(Items listed in a dataset)
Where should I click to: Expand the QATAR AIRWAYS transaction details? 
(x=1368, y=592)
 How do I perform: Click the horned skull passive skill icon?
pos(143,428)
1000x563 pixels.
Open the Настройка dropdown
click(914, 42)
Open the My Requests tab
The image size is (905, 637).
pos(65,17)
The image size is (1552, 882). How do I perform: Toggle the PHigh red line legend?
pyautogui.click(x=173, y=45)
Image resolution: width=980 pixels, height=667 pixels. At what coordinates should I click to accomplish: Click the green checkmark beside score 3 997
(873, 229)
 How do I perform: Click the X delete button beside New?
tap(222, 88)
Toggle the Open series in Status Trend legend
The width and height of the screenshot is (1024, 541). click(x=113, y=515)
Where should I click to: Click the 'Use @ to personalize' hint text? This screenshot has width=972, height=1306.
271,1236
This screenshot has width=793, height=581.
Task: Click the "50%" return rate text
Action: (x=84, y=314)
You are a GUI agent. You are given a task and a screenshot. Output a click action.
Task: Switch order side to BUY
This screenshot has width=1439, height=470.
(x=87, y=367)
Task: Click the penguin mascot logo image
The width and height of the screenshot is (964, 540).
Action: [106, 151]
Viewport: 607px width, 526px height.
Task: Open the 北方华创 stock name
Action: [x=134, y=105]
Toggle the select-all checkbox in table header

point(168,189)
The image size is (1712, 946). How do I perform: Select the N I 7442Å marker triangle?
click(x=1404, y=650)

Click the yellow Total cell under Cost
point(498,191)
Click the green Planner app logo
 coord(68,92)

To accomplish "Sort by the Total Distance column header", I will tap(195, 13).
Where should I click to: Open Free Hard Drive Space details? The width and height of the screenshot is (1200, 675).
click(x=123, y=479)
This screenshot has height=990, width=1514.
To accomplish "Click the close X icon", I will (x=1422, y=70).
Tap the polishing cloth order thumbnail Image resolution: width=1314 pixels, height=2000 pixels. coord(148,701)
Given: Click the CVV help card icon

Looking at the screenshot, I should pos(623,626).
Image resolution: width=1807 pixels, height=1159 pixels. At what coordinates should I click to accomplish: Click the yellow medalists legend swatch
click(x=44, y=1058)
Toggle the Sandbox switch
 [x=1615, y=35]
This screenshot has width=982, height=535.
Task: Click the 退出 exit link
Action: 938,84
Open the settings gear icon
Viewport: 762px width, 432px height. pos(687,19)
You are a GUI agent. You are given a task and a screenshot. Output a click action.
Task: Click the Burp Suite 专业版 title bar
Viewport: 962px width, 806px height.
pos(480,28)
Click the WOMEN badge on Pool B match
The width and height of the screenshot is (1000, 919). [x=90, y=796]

Task to carry out:
Transcribe each entry word for word.

Exercise response:
Where should I click to: Expand the QATAR AIRWAYS transaction details? 
(x=1368, y=592)
 How do I perform: Click the horned skull passive skill icon?
pos(143,428)
1000x563 pixels.
Open the Настройка dropdown
click(914, 42)
Open the My Requests tab
The image size is (905, 637).
pos(65,17)
The image size is (1552, 882). How do I perform: Toggle the PHigh red line legend?
pyautogui.click(x=173, y=45)
Image resolution: width=980 pixels, height=667 pixels. At what coordinates should I click to accomplish: Click the green checkmark beside score 3 997
(873, 229)
 How do I perform: Click the X delete button beside New?
tap(222, 88)
Toggle the Open series in Status Trend legend
The width and height of the screenshot is (1024, 541). click(x=113, y=515)
Where should I click to: Click the 'Use @ to personalize' hint text? This screenshot has width=972, height=1306.
271,1236
This screenshot has width=793, height=581.
Task: Click the "50%" return rate text
Action: (x=84, y=314)
You are a GUI agent. You are given a task and a screenshot. Output a click action.
Task: Switch order side to BUY
This screenshot has width=1439, height=470.
(x=87, y=367)
Task: Click the penguin mascot logo image
The width and height of the screenshot is (964, 540).
Action: [106, 151]
Viewport: 607px width, 526px height.
Task: Open the 北方华创 stock name
Action: [x=134, y=105]
Toggle the select-all checkbox in table header

point(168,189)
The image size is (1712, 946). How do I perform: Select the N I 7442Å marker triangle?
click(x=1404, y=650)

Click the yellow Total cell under Cost
point(498,191)
Click the green Planner app logo
 coord(68,92)

To accomplish "Sort by the Total Distance column header", I will tap(195, 13).
Where should I click to: Open Free Hard Drive Space details? The width and height of the screenshot is (1200, 675).
click(x=123, y=479)
This screenshot has height=990, width=1514.
To accomplish "Click the close X icon", I will (x=1422, y=70).
Tap the polishing cloth order thumbnail Image resolution: width=1314 pixels, height=2000 pixels. coord(148,701)
Given: Click the CVV help card icon

Looking at the screenshot, I should pos(623,626).
Image resolution: width=1807 pixels, height=1159 pixels. At what coordinates should I click to accomplish: Click the yellow medalists legend swatch
click(x=44, y=1058)
Toggle the Sandbox switch
 [x=1615, y=35]
This screenshot has width=982, height=535.
Task: Click the 退出 exit link
Action: 938,84
Open the settings gear icon
Viewport: 762px width, 432px height. pos(687,19)
You are a GUI agent. You are given a task and a screenshot. Output a click action.
Task: Click the Burp Suite 专业版 title bar
Viewport: 962px width, 806px height.
pos(480,28)
Click the WOMEN badge on Pool B match
The width and height of the screenshot is (1000, 919). [x=90, y=796]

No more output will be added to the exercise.